§ Exercise goal
From the first line to the last, write out the material exactly.

§ Information shown

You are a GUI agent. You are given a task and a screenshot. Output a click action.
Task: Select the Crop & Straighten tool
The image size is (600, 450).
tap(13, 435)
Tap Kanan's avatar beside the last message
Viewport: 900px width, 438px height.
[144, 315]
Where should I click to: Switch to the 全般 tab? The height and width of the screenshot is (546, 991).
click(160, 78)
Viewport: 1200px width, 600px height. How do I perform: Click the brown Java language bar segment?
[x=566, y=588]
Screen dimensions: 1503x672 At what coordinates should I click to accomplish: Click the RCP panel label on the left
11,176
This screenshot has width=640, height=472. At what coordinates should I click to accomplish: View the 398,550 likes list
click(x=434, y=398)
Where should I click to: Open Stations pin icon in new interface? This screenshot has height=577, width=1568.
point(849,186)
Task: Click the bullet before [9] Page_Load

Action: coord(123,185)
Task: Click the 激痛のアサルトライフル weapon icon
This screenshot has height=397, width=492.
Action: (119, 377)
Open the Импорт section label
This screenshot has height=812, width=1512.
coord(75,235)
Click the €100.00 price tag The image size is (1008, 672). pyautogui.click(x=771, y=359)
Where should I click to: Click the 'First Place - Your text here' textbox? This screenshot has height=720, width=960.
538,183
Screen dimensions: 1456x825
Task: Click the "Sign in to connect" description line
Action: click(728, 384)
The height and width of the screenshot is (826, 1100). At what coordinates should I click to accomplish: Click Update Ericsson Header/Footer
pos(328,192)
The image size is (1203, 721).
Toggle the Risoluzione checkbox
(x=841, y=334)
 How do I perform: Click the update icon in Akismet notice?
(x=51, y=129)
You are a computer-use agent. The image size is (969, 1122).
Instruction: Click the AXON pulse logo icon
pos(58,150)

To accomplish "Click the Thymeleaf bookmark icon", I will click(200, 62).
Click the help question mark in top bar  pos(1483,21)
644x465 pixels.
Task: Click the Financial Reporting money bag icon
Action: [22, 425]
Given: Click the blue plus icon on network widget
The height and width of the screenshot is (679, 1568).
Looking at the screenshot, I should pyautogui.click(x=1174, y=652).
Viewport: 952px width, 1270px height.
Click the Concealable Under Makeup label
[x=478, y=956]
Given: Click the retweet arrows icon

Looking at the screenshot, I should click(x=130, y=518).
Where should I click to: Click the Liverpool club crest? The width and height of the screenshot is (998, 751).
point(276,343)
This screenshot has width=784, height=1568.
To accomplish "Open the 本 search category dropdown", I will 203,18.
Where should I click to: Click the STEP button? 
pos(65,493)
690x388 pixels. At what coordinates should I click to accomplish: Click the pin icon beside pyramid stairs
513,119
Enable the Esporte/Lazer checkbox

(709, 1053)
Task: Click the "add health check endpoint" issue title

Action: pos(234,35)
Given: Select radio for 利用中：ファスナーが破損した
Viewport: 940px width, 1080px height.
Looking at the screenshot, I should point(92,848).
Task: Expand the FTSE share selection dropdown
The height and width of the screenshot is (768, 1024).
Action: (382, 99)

§ Answer to this problem
You are a GUI agent. You are given a task and a screenshot. Output a click action.
Task: Select the Crop & Straighten tool
The image size is (600, 450).
tap(13, 435)
Tap Kanan's avatar beside the last message
Viewport: 900px width, 438px height.
[144, 315]
Where should I click to: Switch to the 全般 tab? The height and width of the screenshot is (546, 991).
click(160, 78)
Viewport: 1200px width, 600px height. How do I perform: Click the brown Java language bar segment?
[x=566, y=588]
Screen dimensions: 1503x672 At what coordinates should I click to accomplish: Click the RCP panel label on the left
11,176
This screenshot has width=640, height=472. At what coordinates should I click to accomplish: View the 398,550 likes list
click(x=434, y=398)
Where should I click to: Open Stations pin icon in new interface? This screenshot has height=577, width=1568.
point(849,186)
Task: Click the bullet before [9] Page_Load

Action: coord(123,185)
Task: Click the 激痛のアサルトライフル weapon icon
This screenshot has height=397, width=492.
Action: (119, 377)
Open the Импорт section label
This screenshot has height=812, width=1512.
coord(75,235)
Click the €100.00 price tag The image size is (1008, 672). pyautogui.click(x=771, y=359)
Where should I click to: Click the 'First Place - Your text here' textbox? This screenshot has height=720, width=960.
538,183
Screen dimensions: 1456x825
Task: Click the "Sign in to connect" description line
Action: click(728, 384)
The height and width of the screenshot is (826, 1100). At what coordinates should I click to accomplish: Click Update Ericsson Header/Footer
pos(328,192)
The image size is (1203, 721).
Toggle the Risoluzione checkbox
(x=841, y=334)
 How do I perform: Click the update icon in Akismet notice?
(x=51, y=129)
You are a computer-use agent. The image size is (969, 1122).
Instruction: Click the AXON pulse logo icon
pos(58,150)

To accomplish "Click the Thymeleaf bookmark icon", I will click(200, 62).
Click the help question mark in top bar  pos(1483,21)
644x465 pixels.
Task: Click the Financial Reporting money bag icon
Action: [22, 425]
Given: Click the blue plus icon on network widget
The height and width of the screenshot is (679, 1568).
Looking at the screenshot, I should pyautogui.click(x=1174, y=652).
Viewport: 952px width, 1270px height.
Click the Concealable Under Makeup label
[x=478, y=956]
Given: Click the retweet arrows icon

Looking at the screenshot, I should click(x=130, y=518).
Where should I click to: Click the Liverpool club crest? The width and height of the screenshot is (998, 751).
point(276,343)
This screenshot has width=784, height=1568.
To accomplish "Open the 本 search category dropdown", I will 203,18.
Where should I click to: Click the STEP button? 
pos(65,493)
690x388 pixels. At what coordinates should I click to accomplish: Click the pin icon beside pyramid stairs
513,119
Enable the Esporte/Lazer checkbox

(709, 1053)
Task: Click the "add health check endpoint" issue title

Action: pos(234,35)
Given: Select radio for 利用中：ファスナーが破損した
Viewport: 940px width, 1080px height.
Looking at the screenshot, I should point(92,848).
Task: Expand the FTSE share selection dropdown
The height and width of the screenshot is (768, 1024).
Action: (382, 99)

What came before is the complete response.